Berlin, Germany

Collisions, Contagions, Passages: Art and the Arts

when 24 July 2023 - 28 July 2023
language English
duration 1 week
credits 1 EC
fee EUR 580

Is there a unity of the arts? What does it mean to speak of art in general, or to insist on the specificity of a medium? We will examine how the arts relate to one another, problematize the “post-media” abstraction of contemporary art and focus on the transitions between forms.

Painting a picture, writing a poem, playing a tune – all these practices are considered artistic. The painter, poet, or musician are all called artists. But what does this imply? We are considered “native” speakers of our respective languages, yet no one is said to be native in one of these mediums. Are all of them simply facets of a general phenomenon we call art? Can we even speak of such a shared essence or are we to pluralize – the arts, the sciences? The problem further surfaces when a novel is turned into a play, a poem into a sculpture, life into a painting. The desire to translate one form into another is not merely a desire to repeat. When a novel is on stage, there are bodies, there are lights, there are images, additions, sensorial stimulations no longer confined to the prior, “original” medium.

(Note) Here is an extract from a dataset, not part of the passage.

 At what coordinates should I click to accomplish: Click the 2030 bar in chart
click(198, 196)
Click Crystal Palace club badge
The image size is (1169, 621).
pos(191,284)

However, an idea for a film is different from one for a painting. Certain ideas appear to require specific media and to appeal to different senses. Is this apparent necessity a mere contingency, a socio-historical situation, or is there more to the division of the arts than path-dependency, state intervention, norm, or custom? What does it mean for an idea to call for a form, what does it mean for a form to hold?

Contemporary art seems to have moved beyond forms: artworks are distributive, no longer confined in traditions or movements, no longer tied to specific, arduous skills and techniques. Does this “post-medial” pluralism grasp anything? Is there anything that resists this inflated claim of global availability and interchangeability? Does the abstraction of contemporary art capture anything beyond the reality of globalized capital?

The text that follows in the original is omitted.